Collection entries:

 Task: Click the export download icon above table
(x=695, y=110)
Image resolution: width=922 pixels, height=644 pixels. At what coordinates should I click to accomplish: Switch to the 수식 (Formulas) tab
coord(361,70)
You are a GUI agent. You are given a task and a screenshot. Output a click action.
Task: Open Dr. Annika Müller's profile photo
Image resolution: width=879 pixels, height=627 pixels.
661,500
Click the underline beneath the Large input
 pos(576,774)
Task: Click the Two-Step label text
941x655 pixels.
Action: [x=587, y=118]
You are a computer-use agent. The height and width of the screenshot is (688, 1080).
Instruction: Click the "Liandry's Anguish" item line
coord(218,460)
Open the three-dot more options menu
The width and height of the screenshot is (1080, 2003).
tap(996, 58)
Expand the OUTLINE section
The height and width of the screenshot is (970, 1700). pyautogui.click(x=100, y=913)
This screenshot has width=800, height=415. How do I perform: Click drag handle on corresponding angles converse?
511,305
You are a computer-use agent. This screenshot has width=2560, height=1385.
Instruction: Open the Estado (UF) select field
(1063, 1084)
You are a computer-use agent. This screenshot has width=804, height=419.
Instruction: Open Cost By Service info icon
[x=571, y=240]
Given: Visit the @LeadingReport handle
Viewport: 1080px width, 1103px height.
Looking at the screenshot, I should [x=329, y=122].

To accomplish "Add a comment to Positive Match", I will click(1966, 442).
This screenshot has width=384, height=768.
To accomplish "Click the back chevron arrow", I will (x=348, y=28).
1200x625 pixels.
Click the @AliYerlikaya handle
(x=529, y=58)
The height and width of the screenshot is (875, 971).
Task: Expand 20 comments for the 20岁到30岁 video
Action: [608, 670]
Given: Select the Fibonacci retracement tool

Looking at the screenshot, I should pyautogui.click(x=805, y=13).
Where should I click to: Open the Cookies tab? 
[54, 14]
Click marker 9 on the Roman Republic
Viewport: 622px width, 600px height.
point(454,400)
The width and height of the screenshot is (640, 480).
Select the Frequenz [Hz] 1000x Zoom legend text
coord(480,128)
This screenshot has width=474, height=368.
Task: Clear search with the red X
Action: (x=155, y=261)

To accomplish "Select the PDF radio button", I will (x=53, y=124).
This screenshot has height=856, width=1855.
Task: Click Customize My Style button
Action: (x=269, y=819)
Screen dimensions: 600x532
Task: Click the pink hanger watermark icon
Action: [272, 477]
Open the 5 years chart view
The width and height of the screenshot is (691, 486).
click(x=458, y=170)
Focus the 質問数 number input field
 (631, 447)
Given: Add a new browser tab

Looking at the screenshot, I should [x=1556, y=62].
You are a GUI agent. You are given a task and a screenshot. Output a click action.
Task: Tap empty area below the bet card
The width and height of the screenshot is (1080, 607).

Problem to work on ::
Your answer must be the lines from the first line of the entries above through the line that contains "Given: Visit the @LeadingReport handle", written out exactly.

Exercise response ::
 Task: Click the export download icon above table
(x=695, y=110)
Image resolution: width=922 pixels, height=644 pixels. At what coordinates should I click to accomplish: Switch to the 수식 (Formulas) tab
coord(361,70)
You are a GUI agent. You are given a task and a screenshot. Output a click action.
Task: Open Dr. Annika Müller's profile photo
Image resolution: width=879 pixels, height=627 pixels.
661,500
Click the underline beneath the Large input
 pos(576,774)
Task: Click the Two-Step label text
941x655 pixels.
Action: [x=587, y=118]
You are a computer-use agent. The height and width of the screenshot is (688, 1080).
Instruction: Click the "Liandry's Anguish" item line
coord(218,460)
Open the three-dot more options menu
The width and height of the screenshot is (1080, 2003).
tap(996, 58)
Expand the OUTLINE section
The height and width of the screenshot is (970, 1700). pyautogui.click(x=100, y=913)
This screenshot has width=800, height=415. How do I perform: Click drag handle on corresponding angles converse?
511,305
You are a computer-use agent. This screenshot has width=2560, height=1385.
Instruction: Open the Estado (UF) select field
(1063, 1084)
You are a computer-use agent. This screenshot has width=804, height=419.
Instruction: Open Cost By Service info icon
[x=571, y=240]
Given: Visit the @LeadingReport handle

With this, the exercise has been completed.